■ TASK DESCRIPTION:
Each line from the one bearing "You are a GUI" through the last line of the entries below should be returned exactly, with pictures left out.

Stored dataset items
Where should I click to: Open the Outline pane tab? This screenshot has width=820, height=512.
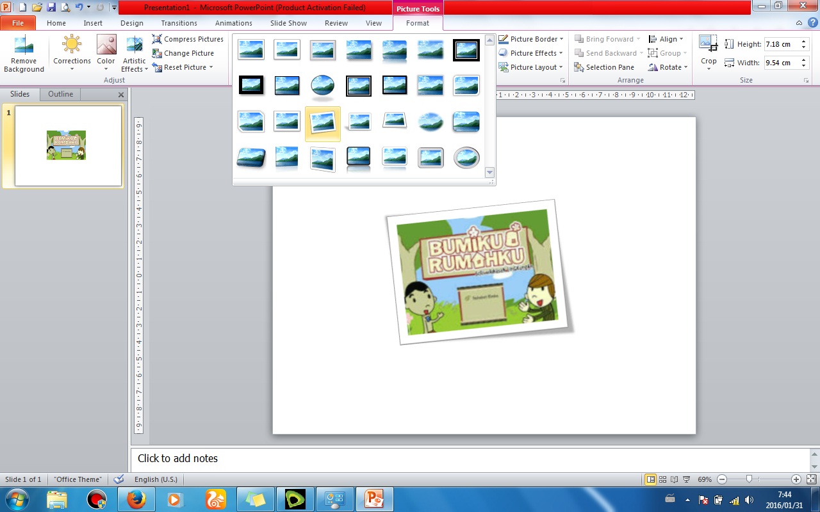click(x=60, y=93)
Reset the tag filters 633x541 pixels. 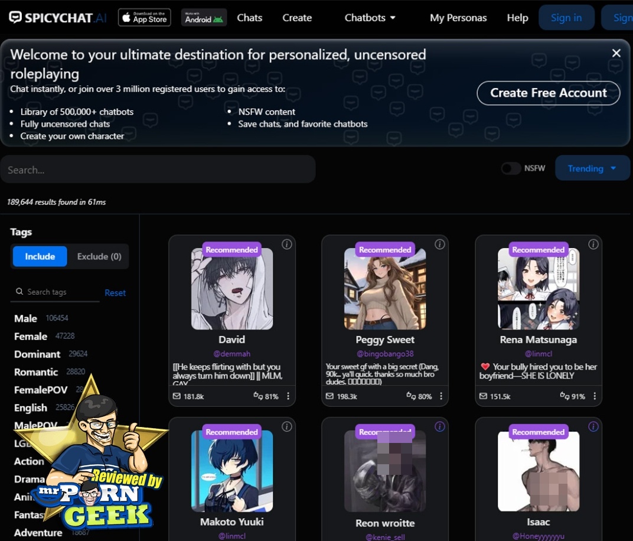point(115,293)
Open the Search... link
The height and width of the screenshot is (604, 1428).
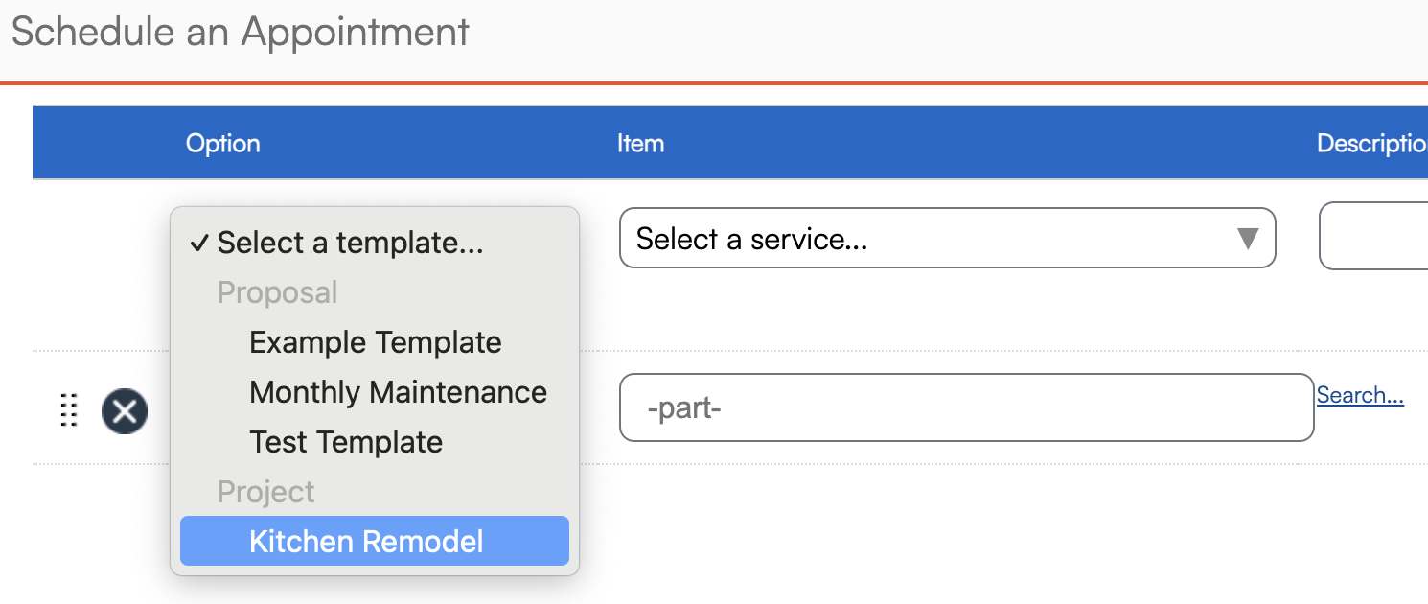[1360, 395]
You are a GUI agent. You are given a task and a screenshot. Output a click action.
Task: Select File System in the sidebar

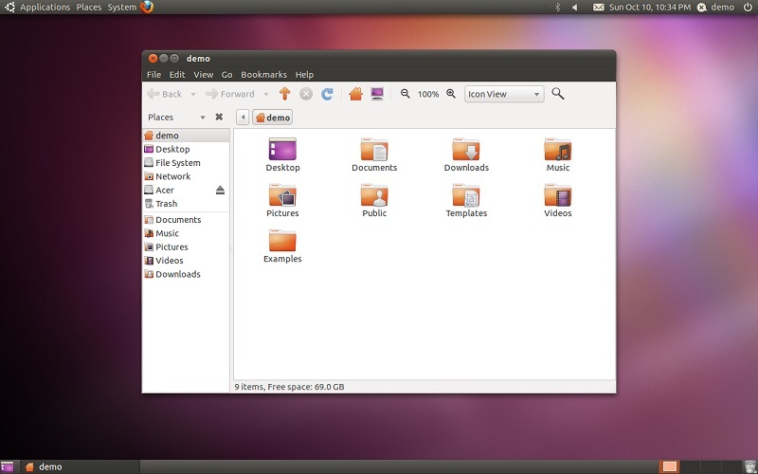click(x=177, y=163)
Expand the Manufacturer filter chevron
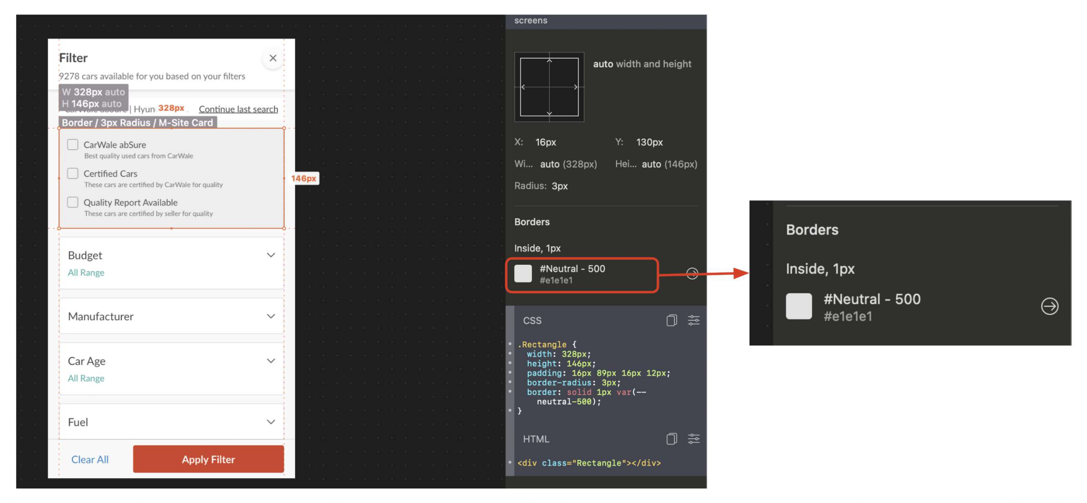This screenshot has height=503, width=1087. tap(271, 316)
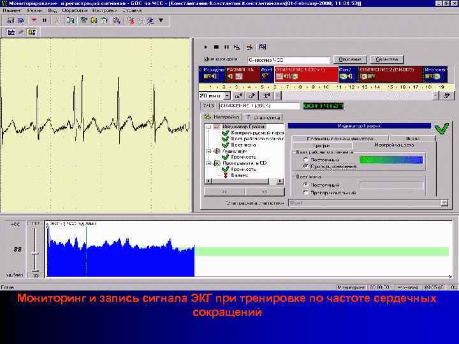Click the chart icon in second toolbar row
Image resolution: width=459 pixels, height=344 pixels.
pos(11,32)
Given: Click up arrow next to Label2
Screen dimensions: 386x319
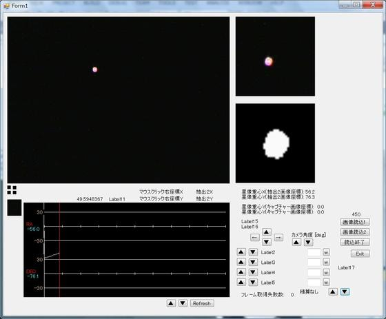Looking at the screenshot, I should [241, 252].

■ OUTPUT OF THE EXERCISE:
You are a GUI agent. You are given a task and a screenshot. Output a click action.
Task: Select File System in the sidebar

click(x=177, y=163)
Expand the Manufacturer filter chevron
This screenshot has height=503, width=1087. tap(271, 316)
Click the chart icon in second toolbar row
Image resolution: width=459 pixels, height=344 pixels.
pos(11,32)
Given: Click up arrow next to Label2
Screen dimensions: 386x319
Looking at the screenshot, I should [241, 252].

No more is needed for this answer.